I've been asked to convert a mass of (truly repulsively written) FORTRAN
to C. It used (and the C will use) the IMSLIB library. This is fine for
the customer, who has the necessary licences, but I'm developing blind
from the documentation.

I'm assured that the code at least appeared to work once, though
upgrading the IMSLIB libraries has caused it to start failing inside
a call to LINDS(). I suspect this is simply because LINDS used
to accept an ill-conditioned matrix, but now checks for such
cases. The API for LINDS() does not return an estimated
condition number to the caller, which LFCDS() does, but the
new error message does cite a nasty-looking condition number
as it dies.

The effect of this is that the customer can't even supply
me with useful sample output to tell me what the code does
when it's working, and I suspect in some sense it never did
work as intended.

While I was trying to find why the problem arises, I spotted
some very suspicious-looking matrix mangling.
The following has a few irrelevant details removed, but the
critical index manipulations are exactly as in the original.

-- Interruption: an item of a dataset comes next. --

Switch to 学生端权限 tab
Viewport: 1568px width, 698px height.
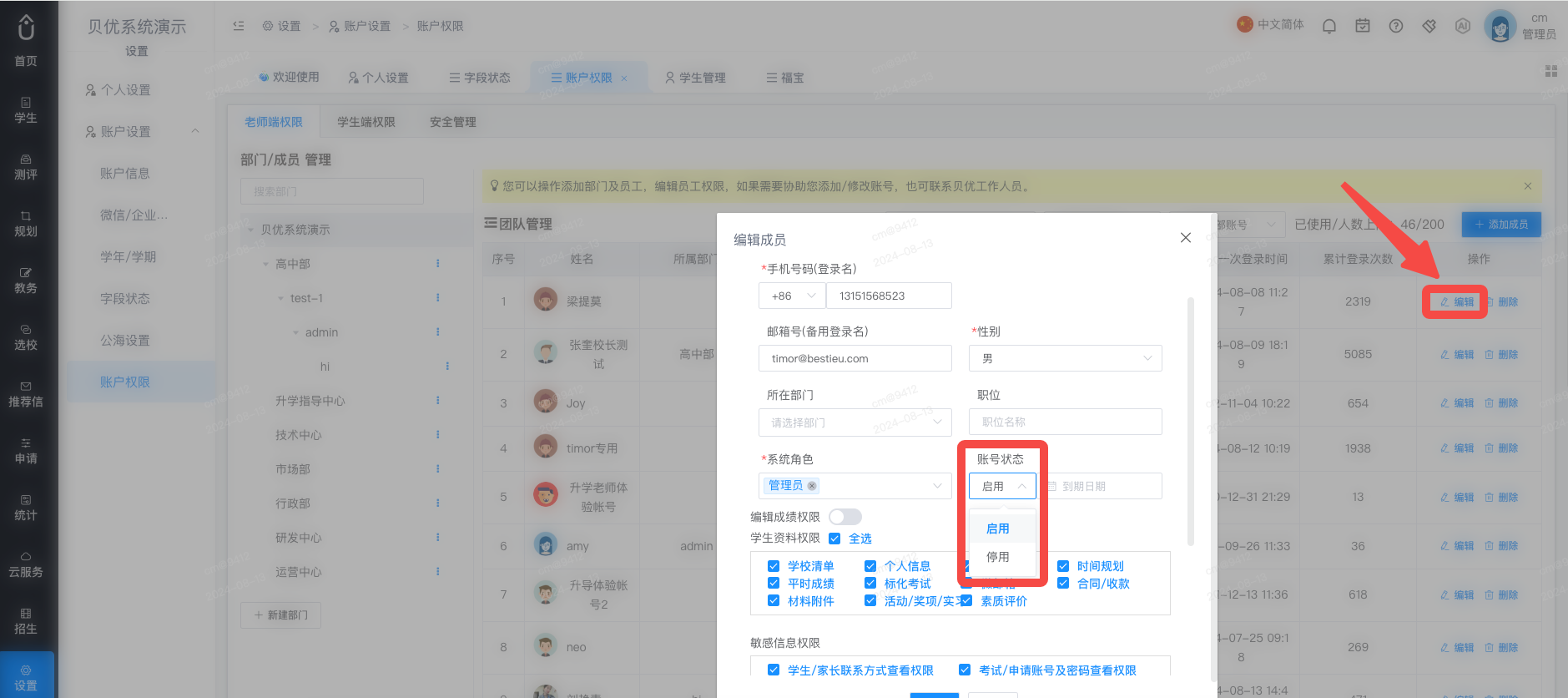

DIMENSION X1[10][10], X2[10][10]

CALL LINDS(NP, X1, 10, X2, 10)
DO 1 I=2,NP
DO 2 J=1,I-1
X2(I,J) = X2(J,I)
2 CONTINUE
1 CONTINUE

As I read the documentation, LINDS supposes
itself to have a symmetric matrix as input:
it actually reads values only from the upper
triangle. Consequently it has a symmetric
matrix as output (unless it fails), and only the
upper triangle of the output is written.

Since FORTRAN is column-major,
and we have J < I,
X2(I,J) has column > row (is above the main diagonal)
X2(J,I) has row > column (is below the main diagonal)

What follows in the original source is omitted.